PASSAGE:
::::::::::

Xpertbench: Expert Level Tasks with Rubrics-Based Evaluation

The paper introduces XpertBench, a high-fidelity benchmark comprising 1,346 expert-verified tasks across diverse professional domains evaluated via detailed rubrics and a novel ShotJudge paradigm, which reveals that even state-of-the-art LLMs struggle with genuine expert-level cognition, achieving a peak success rate of only ~66%.

Xue Liu, Xin Ma, Yuxin Ma, Yongchang Peng, Duo Wang, Zhoufutu Wen, Ge Zhang, Kaiyuan Zhang, Xinyu Chen, Tianci He, Jiani Hou, Liang Hu, Ziyun Huang, Yongzhe Hui, Jianpeng Jiao, Chennan Ju, Yingru Kong, Yiran Li, Mengyun Liu, Luyao Ma, Fei Ni, Yiqing Ni, Yueyan Qiu, Yanle Ren, Zilin Shi, Zaiyuan Wang, Wenjie Yue, Shiyu Zhang, Xinyi Zhang, Kaiwen Zhao, Zhenwei Zhu

Published 2026-04-06
📖 5 min read🧠 Deep dive

Imagine you've been training a brilliant student, let's call him "AI," for years. You've tested him on everything from math quizzes to history trivia. He's aced every test, getting perfect scores on the standard exams everyone uses to measure intelligence.

::::::::::

Stored data:
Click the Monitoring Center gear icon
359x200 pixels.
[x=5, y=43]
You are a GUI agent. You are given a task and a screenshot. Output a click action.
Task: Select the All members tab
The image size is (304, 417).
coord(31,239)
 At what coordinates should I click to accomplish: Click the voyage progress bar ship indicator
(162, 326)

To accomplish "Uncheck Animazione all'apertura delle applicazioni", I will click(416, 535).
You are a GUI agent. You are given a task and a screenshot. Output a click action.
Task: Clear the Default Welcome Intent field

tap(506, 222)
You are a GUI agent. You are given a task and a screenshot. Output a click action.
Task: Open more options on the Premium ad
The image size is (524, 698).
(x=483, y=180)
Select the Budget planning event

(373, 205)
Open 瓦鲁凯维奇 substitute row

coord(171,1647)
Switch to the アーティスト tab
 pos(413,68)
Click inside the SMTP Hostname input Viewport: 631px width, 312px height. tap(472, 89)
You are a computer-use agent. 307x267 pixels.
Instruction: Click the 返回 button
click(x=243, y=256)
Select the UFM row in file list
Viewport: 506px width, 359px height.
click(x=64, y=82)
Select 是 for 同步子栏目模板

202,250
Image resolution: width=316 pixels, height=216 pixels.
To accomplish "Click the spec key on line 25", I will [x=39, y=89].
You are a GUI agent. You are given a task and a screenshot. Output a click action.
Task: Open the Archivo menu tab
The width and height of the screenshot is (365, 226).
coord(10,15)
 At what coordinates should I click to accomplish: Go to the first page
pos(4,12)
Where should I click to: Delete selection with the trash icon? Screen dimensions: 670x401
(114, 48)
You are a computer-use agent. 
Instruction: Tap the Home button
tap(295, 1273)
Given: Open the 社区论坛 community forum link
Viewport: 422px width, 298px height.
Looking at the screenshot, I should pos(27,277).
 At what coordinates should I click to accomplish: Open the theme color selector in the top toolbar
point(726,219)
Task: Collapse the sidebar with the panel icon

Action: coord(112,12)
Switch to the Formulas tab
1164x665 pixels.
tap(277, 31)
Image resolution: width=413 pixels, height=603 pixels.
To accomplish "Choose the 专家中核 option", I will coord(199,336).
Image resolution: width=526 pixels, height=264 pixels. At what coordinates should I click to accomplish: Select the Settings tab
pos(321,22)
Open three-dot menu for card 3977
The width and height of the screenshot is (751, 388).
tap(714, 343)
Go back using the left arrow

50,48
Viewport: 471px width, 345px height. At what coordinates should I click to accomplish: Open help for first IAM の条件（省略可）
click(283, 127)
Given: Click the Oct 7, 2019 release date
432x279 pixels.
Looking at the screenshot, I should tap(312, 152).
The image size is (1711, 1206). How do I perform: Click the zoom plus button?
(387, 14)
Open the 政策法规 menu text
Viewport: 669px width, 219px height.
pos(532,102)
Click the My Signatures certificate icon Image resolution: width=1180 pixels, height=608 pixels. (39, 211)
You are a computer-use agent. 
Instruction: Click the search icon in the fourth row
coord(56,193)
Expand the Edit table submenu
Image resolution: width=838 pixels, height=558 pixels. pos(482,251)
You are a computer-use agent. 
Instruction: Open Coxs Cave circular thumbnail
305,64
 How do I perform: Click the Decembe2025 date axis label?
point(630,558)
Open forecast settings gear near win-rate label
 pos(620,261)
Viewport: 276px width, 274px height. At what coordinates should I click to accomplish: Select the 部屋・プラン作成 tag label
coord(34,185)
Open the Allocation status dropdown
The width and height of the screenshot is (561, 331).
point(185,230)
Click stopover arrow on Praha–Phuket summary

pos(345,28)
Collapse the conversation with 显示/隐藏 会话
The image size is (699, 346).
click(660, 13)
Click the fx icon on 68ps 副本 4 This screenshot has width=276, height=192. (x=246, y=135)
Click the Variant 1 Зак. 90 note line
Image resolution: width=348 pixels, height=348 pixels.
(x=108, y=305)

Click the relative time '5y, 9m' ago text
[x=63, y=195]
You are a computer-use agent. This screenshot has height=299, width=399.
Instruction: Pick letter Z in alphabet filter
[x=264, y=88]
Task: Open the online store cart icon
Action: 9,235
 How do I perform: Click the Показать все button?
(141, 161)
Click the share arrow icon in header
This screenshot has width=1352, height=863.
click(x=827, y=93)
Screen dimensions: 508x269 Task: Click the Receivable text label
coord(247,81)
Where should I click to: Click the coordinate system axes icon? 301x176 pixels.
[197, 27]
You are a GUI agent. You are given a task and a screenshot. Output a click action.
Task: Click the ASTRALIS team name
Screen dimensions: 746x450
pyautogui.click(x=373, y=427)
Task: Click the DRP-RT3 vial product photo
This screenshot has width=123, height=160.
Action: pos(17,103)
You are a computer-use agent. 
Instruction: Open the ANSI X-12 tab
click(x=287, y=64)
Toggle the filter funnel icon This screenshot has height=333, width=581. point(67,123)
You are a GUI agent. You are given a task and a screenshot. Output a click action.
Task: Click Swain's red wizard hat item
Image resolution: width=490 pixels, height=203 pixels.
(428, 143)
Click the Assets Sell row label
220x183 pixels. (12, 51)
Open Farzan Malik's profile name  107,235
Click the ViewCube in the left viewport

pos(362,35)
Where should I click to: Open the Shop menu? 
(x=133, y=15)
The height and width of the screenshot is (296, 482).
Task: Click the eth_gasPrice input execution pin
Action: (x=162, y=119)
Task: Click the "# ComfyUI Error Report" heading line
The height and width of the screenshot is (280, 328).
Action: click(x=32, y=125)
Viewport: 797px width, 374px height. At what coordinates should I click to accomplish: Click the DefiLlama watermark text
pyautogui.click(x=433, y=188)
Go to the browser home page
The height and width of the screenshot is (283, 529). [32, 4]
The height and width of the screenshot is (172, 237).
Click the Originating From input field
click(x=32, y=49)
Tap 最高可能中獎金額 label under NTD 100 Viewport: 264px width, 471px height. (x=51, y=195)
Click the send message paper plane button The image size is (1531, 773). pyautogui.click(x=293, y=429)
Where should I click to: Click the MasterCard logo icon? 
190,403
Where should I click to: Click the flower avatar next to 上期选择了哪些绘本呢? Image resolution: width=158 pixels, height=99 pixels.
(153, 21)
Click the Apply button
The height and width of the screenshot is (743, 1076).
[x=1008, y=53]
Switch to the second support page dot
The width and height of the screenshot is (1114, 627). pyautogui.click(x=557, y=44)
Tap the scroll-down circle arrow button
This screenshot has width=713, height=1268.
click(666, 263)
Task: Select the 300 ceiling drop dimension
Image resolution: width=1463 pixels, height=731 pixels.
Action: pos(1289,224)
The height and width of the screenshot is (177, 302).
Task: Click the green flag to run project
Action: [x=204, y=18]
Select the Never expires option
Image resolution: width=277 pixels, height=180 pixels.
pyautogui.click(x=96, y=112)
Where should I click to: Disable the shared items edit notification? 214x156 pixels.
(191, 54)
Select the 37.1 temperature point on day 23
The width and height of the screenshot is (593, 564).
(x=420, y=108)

::::::::::

REQUIRED WORK:
1. Edit the XpertBench article between "Published 2026-04-06" and "to measure intelligence.", inclusive, changing "student" to "learner".
2. Shorten the paragraph of the XpertBench article that begins "The paper introduces XpertBench," keeping its main facts.
3. List every author of the XpertBench article whose surname is Zhang.
The entries are unrelated to the XpertBench article.

SOLUTIONS IN ORDER:
1.
Published 2026-04-06
📖 5 min read🧠 Deep dive

Imagine you've been training a brilliant learner, let's call him "AI," for years. You've tested him on everything from math quizzes to history trivia. He's aced every test, getting perfect scores on the standard exams everyone uses to measure intelligence.

2. XpertBench is a benchmark of 1,346 expert-verified tasks across diverse professional domains. It is evaluated with detailed rubrics and a new ShotJudge paradigm. It shows that even state-of-the-art LLMs struggle with expert-level cognition, peaking at about 66% success.

3. Ge Zhang, Kaiyuan Zhang, Shiyu Zhang, Xinyi Zhang